### Work to do
1. Answer these questions using the passage on Win Tin.
(a) In which town was Win Tin born?
(b) At what age was he ordained as a child-monk?
(c) In what year did he return to Burma?
2. Retype the passage on Win Tin from "On returning to" up to and including "power in 1962.".
3. State whether each statement agrees with the passage on Win Tin. Support each answer with the exact words from the passage that decide it.
(a) Win Tin won a scholarship to train as a journalist in the Netherlands.
(b) Win Tin married as an adult.
(c) Ne Win seized power in 1968.

### Selected excerpt
########

Win Tin was born in the town of Gyo Pin Gauk north-east of Rangoon in May 1930. At the age of 13 he followed the path of most Buddhist children and was ordained as a child-monk. He appreciated the simplicity and orderliness of monastic life, and although not overtly religious as an adult, his style of living remained monastic: he never married and lived in a two-room house in Rangoon with few possessions.
"I am a single person," he said, "I have no family life. Most of my life I have lived for my work as a politician and journalist. That has consumed my life. Since the age of about 19 I have lived as a public man. By that I don't mean as a well-known person; I mean that my life belongs to society, and society is my life."
After taking a degree in English literature, modern history and political science at Rangoon University, he worked as a translator while doing shifts as night editor for Agence-France Presse. Later he won a scholarship to train as a journalist in the Netherlands, hitch-hiking around Europe during the holidays.
These were the chaotic early years of Burmese independence and Win Tin received regular accounts of events back home. Aware that many of his fellow expatriates would be starved of news, he bought a typewriter with the Burmese script and began typing up and cyclostyling four-page newsletters and posting them to every Burmese living abroad whose address he could obtain.
On returning to Burma in 1957 he was involved in setting up several newspapers and was soon identified by the authorities as a trouble-maker. In 1968 he was banished to Mandalay, where he continued to write and edit, doing his best to dodge the increasingly oppressive censorship. But as revealed in a forthcoming book by Rosalind Russell (who as "Phoebe Kennedy" was The Independent's Rangoon correspondent), he had a unique asset: his improbable connection to General Ne Win, the military strongman who had seized power in 1962.
"Ne Win had an intellectual side," Russell writes, "and sought out the company of the original, free-thinking Win Tin." Whenever Ne Win came to Mandalay he summoned Win Tin into his presence. Win Tin had no special respect for Ne Win or his policies but appreciated the utility of the relationship. "It was a great safeguard for me," he said. "Because the authorities knew of my contact with Ne Win, they didn't dare to be too harsh."

########

### Data on locating visible targets
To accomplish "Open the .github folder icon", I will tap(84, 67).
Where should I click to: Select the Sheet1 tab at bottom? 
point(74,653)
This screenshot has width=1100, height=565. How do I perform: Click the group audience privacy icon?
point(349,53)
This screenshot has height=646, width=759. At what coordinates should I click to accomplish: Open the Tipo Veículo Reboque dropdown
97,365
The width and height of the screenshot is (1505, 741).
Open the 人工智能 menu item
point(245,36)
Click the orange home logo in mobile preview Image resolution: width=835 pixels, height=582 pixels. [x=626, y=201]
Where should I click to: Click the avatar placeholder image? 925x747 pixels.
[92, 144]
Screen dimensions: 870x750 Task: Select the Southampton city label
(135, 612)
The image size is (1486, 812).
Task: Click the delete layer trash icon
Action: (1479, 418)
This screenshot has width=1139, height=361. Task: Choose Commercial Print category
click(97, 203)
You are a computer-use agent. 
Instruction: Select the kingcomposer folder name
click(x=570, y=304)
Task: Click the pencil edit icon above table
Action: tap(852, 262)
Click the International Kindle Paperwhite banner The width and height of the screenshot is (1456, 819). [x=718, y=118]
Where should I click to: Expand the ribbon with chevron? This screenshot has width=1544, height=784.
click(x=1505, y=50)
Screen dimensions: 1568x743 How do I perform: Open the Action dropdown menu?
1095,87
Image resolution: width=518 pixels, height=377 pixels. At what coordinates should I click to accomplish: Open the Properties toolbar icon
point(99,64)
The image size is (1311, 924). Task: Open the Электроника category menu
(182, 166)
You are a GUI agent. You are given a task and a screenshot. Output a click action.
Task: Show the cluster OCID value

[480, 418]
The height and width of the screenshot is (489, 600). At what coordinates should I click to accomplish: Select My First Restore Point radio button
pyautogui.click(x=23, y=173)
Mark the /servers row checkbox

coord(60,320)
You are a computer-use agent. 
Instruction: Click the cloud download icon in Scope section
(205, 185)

########

### Solutions by task
1.
(a) Gyo Pin Gauk, north-east of Rangoon
(b) 13
(c) 1957

2.
On returning to Burma in 1957 he was involved in setting up several newspapers and was soon identified by the authorities as a trouble-maker. In 1968 he was banished to Mandalay, where he continued to write and edit, doing his best to dodge the increasingly oppressive censorship. But as revealed in a forthcoming book by Rosalind Russell (who as "Phoebe Kennedy" was The Independent's Rangoon correspondent), he had a unique asset: his improbable connection to General Ne Win, the military strongman who had seized power in 1962.

3.
(a) Yes: "he won a scholarship to train as a journalist in the Netherlands"
(b) No: "he never married"
(c) No: "the military strongman who had seized power in 1962"